━━━━━ Testo citato ━━━━━
Gli Aria Palea sono un gruppo molto apprezzato sia dal pubblico che dalla critica italiana, ne sono prova il 2° posto al Premio Darwin '97 (dietro agli Spirosfera e davanti ai Finisterre) ed il 1° posto al Premio Stratos nel 1998.
"Zoicekardia", termine coniato dagli AP per esprimere il senso della dimensione artistica che si regge sul fragile equilibrio fra Zoi (vita) e Kardia (cuore), è il lavoro d'esordio che ha fatto conoscere il gruppo che, più che un clone dei Jethro Tull, brillava per originalità e freschezza compositiva (vedi soprattutto la cura nei testi, il cantato in italiano, dialetto ed in greco, oltre che le influenze della musica popolare salentina). Danze d'ansie - per usare le parole di Egidio - è nato come un lavoro di passaggio (da "Zoicekardia" al nuovo lavoro che dovrebbe basarsi sul personaggio mitico di Ahasverus, ovvero l'ebreo errante - NDR) ma con l'andare del tempo ha preso una forma più consistente, rispecchiando le nostre personali evoluzioni musicali che spesso varcano le soglie del Rock-Progressivo tradizionale. In modo naturale abbiamo fotografato il nostro attuale modo di espressione fatto di radici popolari e nuove esperienze, sotto l'influenza riconoscibile della musica nostra e dell'ultimo De André, dai classici dei '70 alle nuove esperienze etniche o sperimentali. Danze d'Ansie è un piccolo viaggio all'interno della follia, quella patologica dei manicomi e quella nascosta della quotidianità. Senza troppe pretese abbiamo cercato, partendo dalle nostre personali esperienze, di descrivere i diversi stadi di un disagio: dall'alienazione al caos, dall'angoscia al sarcasmo ed alla ribellione. La recensione del disco in questione è decisamente difficile e c'è la certezza di non rendere in poche righe quello che viene proposto in 34 minuti circa di grande musica. L'inizio è scoppiettante con "Émba pu 'c'essu" in stile 70 (tanto per abusare di un riferimento citiamo i J.T.), si prosegue non "Notturno", caratterizzato da una chitarra dolcissima, poi la follia prende il sopravvento nei tre minuti scarsi di An'zennu: sentenza e approdo.
━━━━━ Dati forniti ━━━━━
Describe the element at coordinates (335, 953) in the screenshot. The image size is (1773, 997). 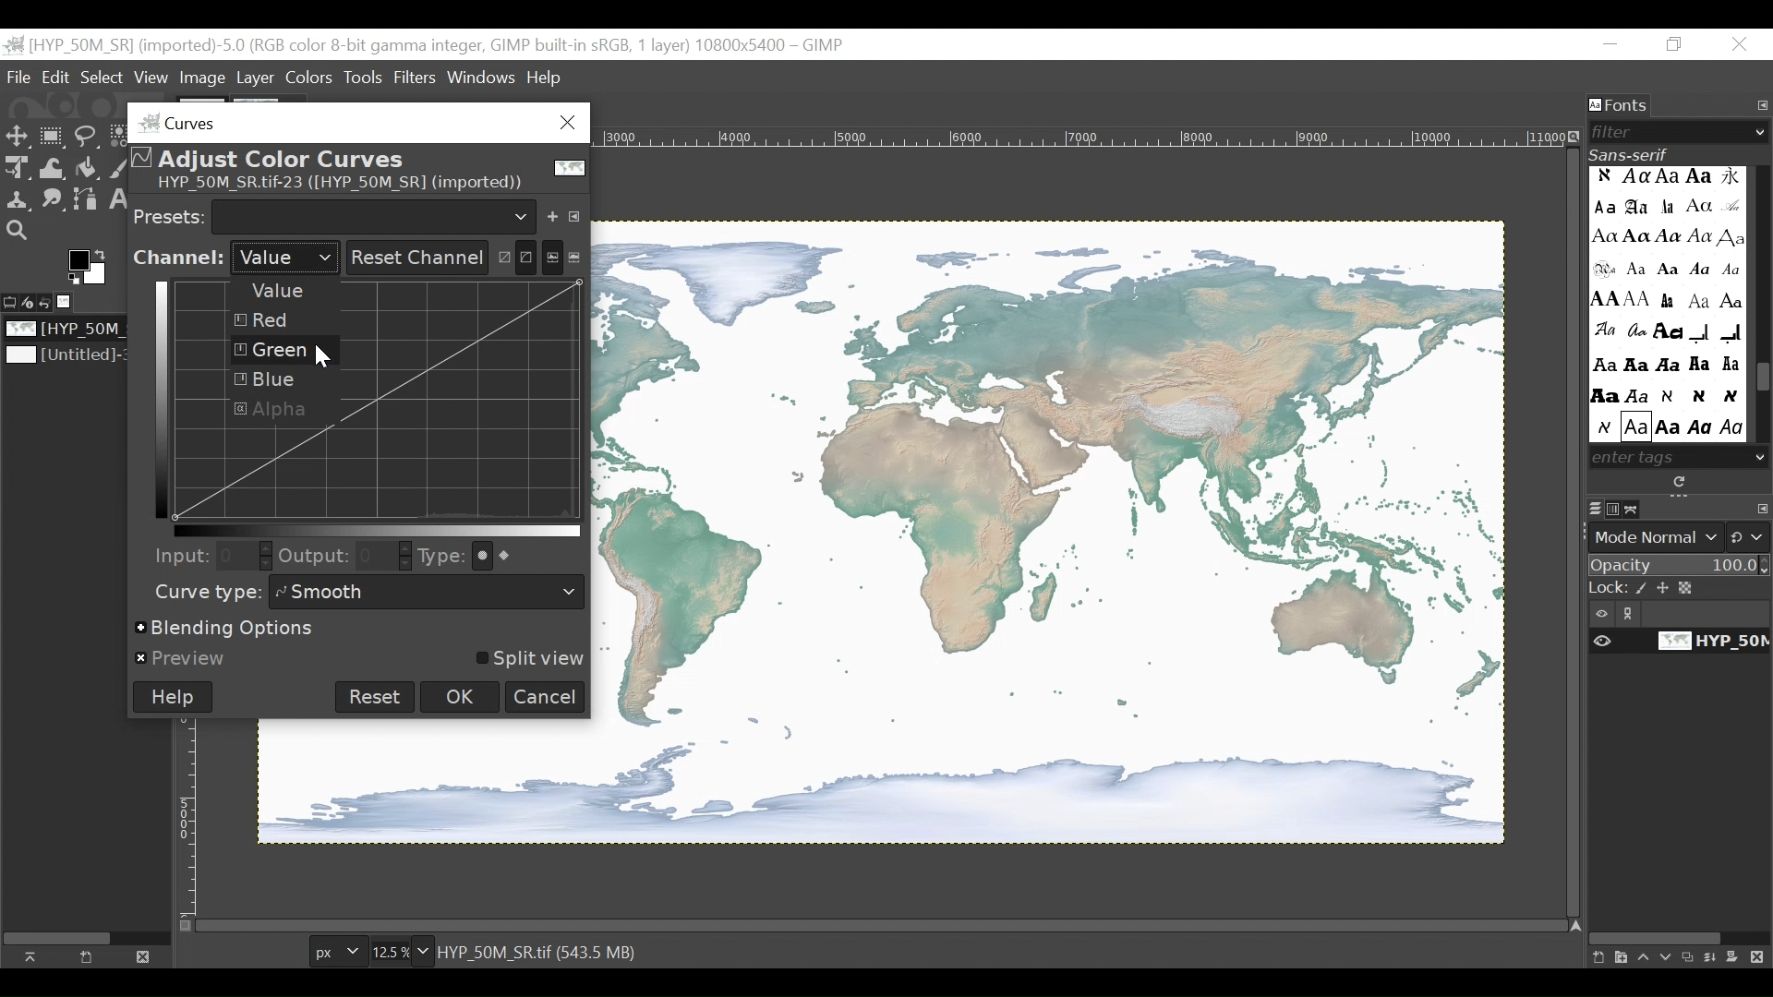
I see `Pixels` at that location.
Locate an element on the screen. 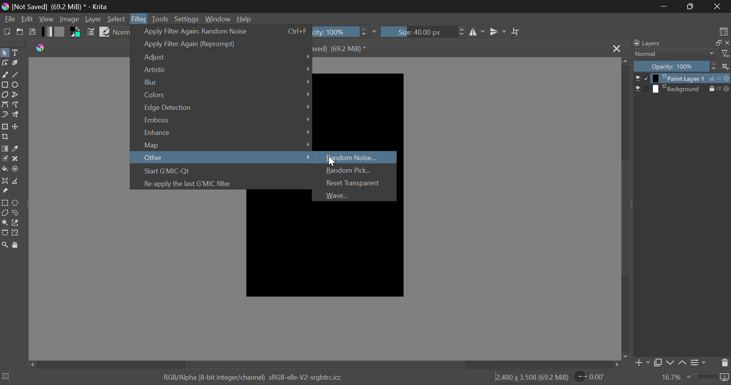 This screenshot has width=731, height=385. Edge Detection is located at coordinates (226, 106).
━━━━━
- [Istruzioni di lavoro]
1 > Traduci in inglese questa frase del testo sugli Aria Palea: «Danze d'Ansie è un piccolo viaggio all'interno della follia, quella patologica dei manicomi e quella nascosta della quotidianità.»
2 > Porta avanti il testo sugli Aria Palea, riprendendo subito dopo la sua ultima frase.

- [Risposte]
1 > Danze d'Ansie is a small journey into madness, both the pathological madness of asylums and the hidden madness of everyday life.

2 >
L'idea del vuoto è un pezzo che definire jazzato è poco, quasi interamente strumentale (testo ridotto all'osso ma, come di consueto, fondamentale nell'economia del brano). Stella è pura poesia, una nenia dolcissima che sul finire va a collegarsi con i temi dell'esordio. Ritorna prorompente la follia in Abiura in nove quarti. Il finale è un omaggio ai Focus (Molto bella la rivisitazione degli AP). Concludo chiedendo venia al gruppo per le sicure che ho preso cercando di interpretare un disco sicuramente tanto bello quanto difficile da spiegare a parole, vale più un ascolto che un milione di parole, provare per credere!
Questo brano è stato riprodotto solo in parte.